Gosling questions Sun-Microsoft pactThe father of Java, James Gosling, has questioned the technical relationship between Sun Microsystems and Microsoft in light of the antitrust demands of the European Union on the world's biggest software maker.
The creator of the Java programming language made his comments during an event in Sydney on Wednesday, where he made a rare appearance to speak frankly to local developers in a question-and-answer session.
Questioned about the technical collaboration required under last year's much-publicized agreement--whereby Microsoft paid Sun $1.95 billion to resolve antitrust and patent issues--Gosling told delegates: "We're still trying to work out what that agreement means. In some levels, it's actually meaning less and less."
Gosling, who's also a Sun fellow, added: "Our agreement with them is becoming less and less relevant because of a lot of the fallout of some of the antitrust action in Europe. Europe have been forcing Microsoft to open up those interfaces to everyone anyway. So the agreement we have with them looks a lot like the ones that the EU are getting them to do."
He continued: "What the agreement between Sun and Microsoft got us was the ability to use their proprietary specifications and take information from them to build our own stuff. They didn't give up the right to disclose that proprietary information of Microsoft. We can get the information from them about...all the deep and dark secrets on how the file systems work, but we can't then turn around and be part of the open-source Samba project, and make Samba actually work."
"If we did, we'd have to disclose secrets, and they'd come out and shoot us, or even worse they'd send their lawyers," he joked.
The Java guru commended Microsoft on opening up the specifications for Microsoft Office schemas in Word and Excel, as it allows developers--including Sun--to legitimately build interoperable products instead of employing revers-engineering. However, Gosling warned delegates of the threat posed by the Digital Millennium Copyright Act (DMCA) in the United States. Specifically, he warned of the ability of companies like Microsoft to use DMCA to stop reverse-engineering.
"In the past, what we'd have to do is reverse-engineering, and we had been getting into a pickle, because for open-source projects like Samba and OpenOffice, the only way to get the information was by reverse-engineering," he said. "Pretty much for all the countries in the world, reverse-engineering was a perfectly fine thing to do."
Gosling described DCMA, which the United States passed a few years ago, as "really vile."
Reverse-engineering in the United States "is legal for stuff except stuff doing digital rights management," or DRM, he said. "So what has been happening is folks like Microsoft have been putting DRM into everything. DRM has been put into places you wouldn't think would make a whole lot of sense, like the document format being wrapped in DRM stuff...Under the sheets, the major justification is to make reverse-engineering illegal."
"That's actually like in the DVD case," he said, referring to the encryption system employed in the DVD arena. "The encryption stuff is the world's sloppiest encryption protocol; it's really stupid."
Gosling also hinted that Sun and Microsoft were working more closely together in regard to identity management, an area in which the two companies have traditionally supported different technologies. Microsoft, with its Passport technology, is heavily involved, and Sun is involved as well, with the industry-backed Liberty Alliance.

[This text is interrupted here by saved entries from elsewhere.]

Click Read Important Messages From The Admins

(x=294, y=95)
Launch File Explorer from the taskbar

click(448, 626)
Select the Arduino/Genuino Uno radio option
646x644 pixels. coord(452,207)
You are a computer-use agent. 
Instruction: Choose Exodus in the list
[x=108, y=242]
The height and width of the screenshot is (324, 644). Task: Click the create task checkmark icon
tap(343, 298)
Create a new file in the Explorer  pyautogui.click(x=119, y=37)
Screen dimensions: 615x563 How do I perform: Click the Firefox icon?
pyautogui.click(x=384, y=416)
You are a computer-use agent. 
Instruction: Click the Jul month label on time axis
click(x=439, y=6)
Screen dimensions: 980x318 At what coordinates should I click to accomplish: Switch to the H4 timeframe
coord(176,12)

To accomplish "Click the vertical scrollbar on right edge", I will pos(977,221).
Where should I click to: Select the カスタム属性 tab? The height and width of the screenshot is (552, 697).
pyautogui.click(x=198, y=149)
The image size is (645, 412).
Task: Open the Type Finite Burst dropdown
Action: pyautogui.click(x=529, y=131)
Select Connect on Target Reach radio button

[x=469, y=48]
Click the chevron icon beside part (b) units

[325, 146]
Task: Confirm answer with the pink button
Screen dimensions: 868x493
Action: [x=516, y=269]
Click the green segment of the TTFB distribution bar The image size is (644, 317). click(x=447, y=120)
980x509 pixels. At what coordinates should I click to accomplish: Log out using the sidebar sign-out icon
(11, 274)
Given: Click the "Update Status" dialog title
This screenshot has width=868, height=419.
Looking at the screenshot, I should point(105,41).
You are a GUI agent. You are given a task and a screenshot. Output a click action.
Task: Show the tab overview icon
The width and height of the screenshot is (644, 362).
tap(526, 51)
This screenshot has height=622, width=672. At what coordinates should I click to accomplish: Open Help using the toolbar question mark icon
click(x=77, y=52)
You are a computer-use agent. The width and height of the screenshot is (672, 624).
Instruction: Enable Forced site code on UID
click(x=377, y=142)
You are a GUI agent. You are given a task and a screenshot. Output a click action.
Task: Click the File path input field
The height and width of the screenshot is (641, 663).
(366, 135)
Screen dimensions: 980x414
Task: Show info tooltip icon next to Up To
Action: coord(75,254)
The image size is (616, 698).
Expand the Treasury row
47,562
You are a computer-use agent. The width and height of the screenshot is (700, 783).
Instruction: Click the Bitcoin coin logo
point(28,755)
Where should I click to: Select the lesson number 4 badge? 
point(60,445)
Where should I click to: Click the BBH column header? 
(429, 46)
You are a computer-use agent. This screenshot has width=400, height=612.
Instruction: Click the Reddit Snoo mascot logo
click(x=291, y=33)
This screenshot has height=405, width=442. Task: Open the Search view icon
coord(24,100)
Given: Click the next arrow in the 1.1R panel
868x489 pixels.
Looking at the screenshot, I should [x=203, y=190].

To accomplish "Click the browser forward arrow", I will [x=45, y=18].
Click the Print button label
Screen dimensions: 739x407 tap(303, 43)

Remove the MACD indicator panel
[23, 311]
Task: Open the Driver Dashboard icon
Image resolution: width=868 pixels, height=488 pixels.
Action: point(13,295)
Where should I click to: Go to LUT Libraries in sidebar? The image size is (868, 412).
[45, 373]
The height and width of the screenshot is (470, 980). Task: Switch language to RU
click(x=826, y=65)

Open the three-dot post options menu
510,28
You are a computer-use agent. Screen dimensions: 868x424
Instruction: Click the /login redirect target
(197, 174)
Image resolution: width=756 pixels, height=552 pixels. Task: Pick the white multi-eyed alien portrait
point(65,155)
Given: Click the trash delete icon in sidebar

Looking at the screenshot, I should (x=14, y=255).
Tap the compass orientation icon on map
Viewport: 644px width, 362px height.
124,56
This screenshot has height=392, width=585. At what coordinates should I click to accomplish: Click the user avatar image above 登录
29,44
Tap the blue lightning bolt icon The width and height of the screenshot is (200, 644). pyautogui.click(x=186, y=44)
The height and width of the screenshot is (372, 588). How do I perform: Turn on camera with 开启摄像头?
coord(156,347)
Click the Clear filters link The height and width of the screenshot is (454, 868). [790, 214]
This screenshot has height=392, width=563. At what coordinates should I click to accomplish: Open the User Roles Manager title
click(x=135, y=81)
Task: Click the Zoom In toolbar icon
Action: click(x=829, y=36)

"Typically, what we have been trying to do is adapters that map between the Microsoft way of doing things and the way everybody else does things like e-mail protocols," Gosling said. "Most of the stuff we've been doing is around identity management, bringing the work from the Liberty work to what Microsoft (has) done."
In the hour-and-a-half session, Gosling answered many questions on a range of topics, including Eclipse and other Java IDEs, DVD technology, security in Microsoft's .NET platform, the future of embedded software and more.